You can even take this one step further by removing the type definition from the lambda expression’s parameter, and remove the {} brackets from the lambda expression’s code block:
l.forEach(str -> System.out.println(">>>" + str));
Because I used generics to declare that the List contains elements of type String, the compiler knows that every element in the array is a String. This also means that the compiler can safely assume that every element passed to the lambda expression will be a String.
This in turn allows you to omit the type of the str parameter, and simply use the following expression:
str -> System.out.println(">>>" + str)
It should now be obvious that the filtering example from the previous chapter can be implemented with lambda expressions.
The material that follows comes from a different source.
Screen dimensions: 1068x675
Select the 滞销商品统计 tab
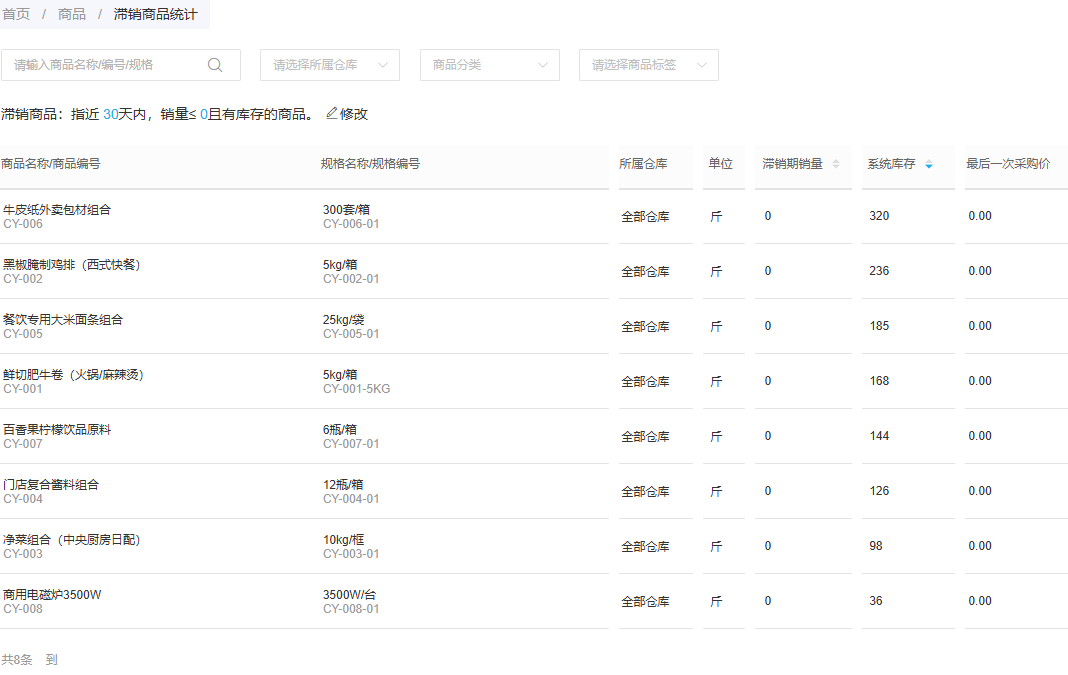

Java 8 refers to a filter as a predicate and provides a functional interface called Predicate. This defines the following method:
boolean test(T t)
The fundamental aspect of a predicate is that it accepts an element and returns true or false. The List interface also supports a new method called removeIf. This method passes every element in the List to the predicate, and removes it if the predicate evaluates to true:
package lambda;
import java.util.Arrays;
import java.util.LinkedList;
import java.util.List;
public class Main2 {
public static void main(String[] args) {
List<Integer> l = new LinkedList
(Arrays.asList(4,5,88,76,55,23,7,20,45));
l.removeIf(i -> i%2 == 0);
System.out.println(l);
}
}
The expression i -> i%2 == 0 conforms to the Predicate interface because it accepts a single parameter and returns a Boolean result – as mentioned earlier, lambda expressions implicitly return a type if they consist of a single statement without {} brackets.
This could alternatively have been written as a code block:
l.removeIf(i -> {return i%2 == 0;});
I far prefer the first form for readability, and this is the form that is most commonly used.
I should probably mention at this point that the removeIf method is a very poor example of functional programming due to the fact that it mutates (or changes) the original list. Functional programming emphasizes immutability, and therefore the preferred approach would be to create a new list of odd numbers and leave the original list untouched. As you will see in the next chapter, it is possible to achieve this relatively simply with Java 8 using the Streams API.
In case you were wondering, the fact that this method mutates the List meant I could not simply use:
Arrays.asList(4,5,88,76,55,23,7,20,45)
The List created by asList is a fixed-length List mapped to the array specified, and therefore it is not possible to remove elements.